Complete the following →
**a)** Edit the forum thread on sealers and wet-on-wet primers by writing out the part between "Cheers guys - i" and "the colour ?", inclusive, with "mipa" replaced by "PPG".
**b)** Answer these questions using the forum thread on sealers and wet-on-wet primers:
(i) What mix does mr paint use for his normal primer?
(ii) Which product does Graeme1 name as the best one he uses for new panels?
(iii) How long does Scoobycarl leave his thinned primer before it is touch dry?
**c)** Carry on the forum thread on sealers and wet-on-wet primers from its last line.

Text shown →
+ + + + + + +
# Sealer/wet on wet primer



## Scoobycarl (Aug 13, 2011)

just wondered which brand of sealer or wet on wet primer you guys in shops use ? Or do you mix your normal 2k primer 2-1 and add thinners ?do you use this method at all on new panels ?


----------



## mr paint (Jul 11, 2009)

Your paint Brand should have its own sealer mate 


My normal primer is 4:1+10%thinner

same primer but 4:1+35% thinner is a sealer 

sealers can be used on very light repairs ...new panels ...previous balls up panel 

You must allow proper flash time before base 


Tommy


----------



## Graeme1 (Dec 9, 2006)

I use 2. Preference is ppg one which is a different primer for the wet on wet and lays down very smooth. 

Best one I use for new panels is a Sikkens colour build plus. Any oem metal panel that is in good condition doesn't need prepping so you can go straight over saving alot of time. Normally give most a 320 off on the outside but inners don't need touching.


----------



## Scoobycarl (Aug 13, 2011)

Cheers guys - i do a similar thing tommy with our mipa 4-1 primer but its 2-1 plus 20% thinner and it lays pretty well mate and i leave it for 20-30 minutes and its touch dry and then go for paint, but i was just wondering if theres a proper sealer that can be tinted to suit the colour i was painting.
Graeme1 - is the sikkens one tintable to get it close to the colour ?


----------



## mr paint (Jul 11, 2009)

de-beer is tintable ...also comes in 3 colours ...really helps 



you using water or solvent?


----------



## Graeme1 (Dec 9, 2006)
+ + + + + + +
Data records →
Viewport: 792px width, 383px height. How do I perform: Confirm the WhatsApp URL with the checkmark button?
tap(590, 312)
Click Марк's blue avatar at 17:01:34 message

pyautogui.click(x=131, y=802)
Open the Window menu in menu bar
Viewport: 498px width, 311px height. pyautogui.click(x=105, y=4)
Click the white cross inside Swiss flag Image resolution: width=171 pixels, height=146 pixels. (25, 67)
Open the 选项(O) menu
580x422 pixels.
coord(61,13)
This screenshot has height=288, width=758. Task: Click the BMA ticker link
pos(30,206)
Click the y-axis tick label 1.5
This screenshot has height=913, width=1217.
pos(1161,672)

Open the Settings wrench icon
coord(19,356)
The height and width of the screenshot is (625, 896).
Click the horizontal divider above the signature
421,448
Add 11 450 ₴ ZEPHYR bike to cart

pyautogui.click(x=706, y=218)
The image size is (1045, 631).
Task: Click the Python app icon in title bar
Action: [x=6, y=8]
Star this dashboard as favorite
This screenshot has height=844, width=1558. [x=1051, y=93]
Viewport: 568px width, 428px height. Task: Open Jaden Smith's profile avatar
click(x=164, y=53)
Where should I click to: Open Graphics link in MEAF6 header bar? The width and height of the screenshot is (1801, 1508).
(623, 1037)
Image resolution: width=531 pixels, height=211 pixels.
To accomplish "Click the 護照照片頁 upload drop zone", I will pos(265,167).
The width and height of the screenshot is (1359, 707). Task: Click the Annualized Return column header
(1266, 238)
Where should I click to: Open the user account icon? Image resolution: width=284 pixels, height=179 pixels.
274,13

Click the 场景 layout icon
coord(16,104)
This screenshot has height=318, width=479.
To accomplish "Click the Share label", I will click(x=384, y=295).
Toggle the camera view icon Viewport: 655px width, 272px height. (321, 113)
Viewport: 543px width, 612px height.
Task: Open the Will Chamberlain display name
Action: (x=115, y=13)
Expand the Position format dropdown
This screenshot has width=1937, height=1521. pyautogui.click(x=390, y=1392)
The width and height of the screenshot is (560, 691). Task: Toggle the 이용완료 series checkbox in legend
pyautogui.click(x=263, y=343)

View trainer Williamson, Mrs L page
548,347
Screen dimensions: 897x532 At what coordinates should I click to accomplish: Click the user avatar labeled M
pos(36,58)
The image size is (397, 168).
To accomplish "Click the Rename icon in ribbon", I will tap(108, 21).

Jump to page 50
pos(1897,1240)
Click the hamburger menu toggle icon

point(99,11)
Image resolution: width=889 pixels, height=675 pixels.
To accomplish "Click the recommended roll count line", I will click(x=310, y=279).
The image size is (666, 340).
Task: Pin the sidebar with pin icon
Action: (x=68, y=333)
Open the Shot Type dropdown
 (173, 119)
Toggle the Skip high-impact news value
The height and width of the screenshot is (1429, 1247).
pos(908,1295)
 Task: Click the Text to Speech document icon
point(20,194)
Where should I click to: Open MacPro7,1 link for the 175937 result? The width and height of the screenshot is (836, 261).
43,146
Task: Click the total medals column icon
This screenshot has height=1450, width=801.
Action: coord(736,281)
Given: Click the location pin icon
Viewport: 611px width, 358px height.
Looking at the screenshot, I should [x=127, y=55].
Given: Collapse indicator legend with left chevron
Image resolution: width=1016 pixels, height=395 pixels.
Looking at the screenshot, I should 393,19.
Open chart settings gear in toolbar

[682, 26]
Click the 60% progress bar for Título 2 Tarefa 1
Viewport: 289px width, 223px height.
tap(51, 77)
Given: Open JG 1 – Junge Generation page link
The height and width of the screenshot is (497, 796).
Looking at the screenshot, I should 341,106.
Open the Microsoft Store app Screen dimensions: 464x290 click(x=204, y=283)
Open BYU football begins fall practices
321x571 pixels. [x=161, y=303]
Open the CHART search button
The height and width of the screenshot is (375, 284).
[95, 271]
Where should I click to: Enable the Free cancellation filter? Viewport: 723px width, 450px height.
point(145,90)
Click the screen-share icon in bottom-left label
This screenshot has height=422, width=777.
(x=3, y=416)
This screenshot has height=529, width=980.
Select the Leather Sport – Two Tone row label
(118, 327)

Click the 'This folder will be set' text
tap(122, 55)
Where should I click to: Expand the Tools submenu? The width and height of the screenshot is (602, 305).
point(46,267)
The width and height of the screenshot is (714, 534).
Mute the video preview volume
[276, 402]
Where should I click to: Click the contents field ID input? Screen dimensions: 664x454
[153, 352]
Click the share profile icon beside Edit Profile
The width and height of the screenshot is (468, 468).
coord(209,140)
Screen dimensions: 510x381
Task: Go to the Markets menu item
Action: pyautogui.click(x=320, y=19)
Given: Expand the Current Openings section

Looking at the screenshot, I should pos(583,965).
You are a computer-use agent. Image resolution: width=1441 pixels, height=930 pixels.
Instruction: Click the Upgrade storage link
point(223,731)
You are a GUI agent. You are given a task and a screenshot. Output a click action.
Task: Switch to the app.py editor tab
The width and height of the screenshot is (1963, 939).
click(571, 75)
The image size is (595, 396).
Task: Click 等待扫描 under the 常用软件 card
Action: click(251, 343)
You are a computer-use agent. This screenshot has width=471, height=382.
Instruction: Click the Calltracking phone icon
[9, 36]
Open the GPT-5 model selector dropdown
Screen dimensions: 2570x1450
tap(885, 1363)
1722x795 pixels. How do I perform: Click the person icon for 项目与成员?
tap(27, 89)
+ + + + + + +
Answer list →
**a)**
Cheers guys - i do a similar thing tommy with our PPG 4-1 primer but its 2-1 plus 20% thinner and it lays pretty well mate and i leave it for 20-30 minutes and its touch dry and then go for paint, but i was just wondering if theres a proper sealer that can be tinted to suit the colour i was painting.
Graeme1 - is the sikkens one tintable to get it close to the colour ?

**b)**
(i) 4:1 plus 10% thinner
(ii) Sikkens colour build plus
(iii) 20-30 minutes

**c)**
Sikkens colour build plus has about 6 different colours and you get a book with about 30 spray outs so you can choose any colour basically.


----------



## Andyb0127 (Jan 16, 2011)

We use spies hecker vario primer. No need to prep any new panels at all just nib any dirt inclusions then one coat of vario primer job done.


----------



## Scoobycarl (Aug 13, 2011)

Were still on solvent mate stuck in the noughties lol
The tintable one sounds good as id struggle to get my boss to buy one let alone 6 colours lol
I love the sound of the spies stuff especialy not having to sand or scuff delivery primer ! Bet they are all pricey ? Just need to convince my gaffer the cost of it would be offset by the time saved !


----------



## Scoobycarl (Aug 13, 2011)

Where can these be ordered from lads ?


----------



## rich9 (Jan 28, 2014)

Mipa do Transparent Sealer. I saw you are using Mipa solvent base, worth getting a litre of the sealer and trying your tinters with it.

Do you have a Mipa rep?


----------



## Scoobycarl (Aug 13, 2011)

Yes mate but they dont stock all mipa products but we can order from mipa themselves on stuff we cant get from the rep,
Would the clear sealer help with coverage on hard to cover colours like reds and transparent blues etc ?

Sorry mate just read it properly lol, you can tint it then ?


----------



## rich9 (Jan 28, 2014)

I'm not sure if it can be tinted, I was suggesting you ask your Mipa rep.


----------



## Scoobycarl (Aug 13, 2011)

Ok cheers mate


----------



## mr paint (Jul 11, 2009)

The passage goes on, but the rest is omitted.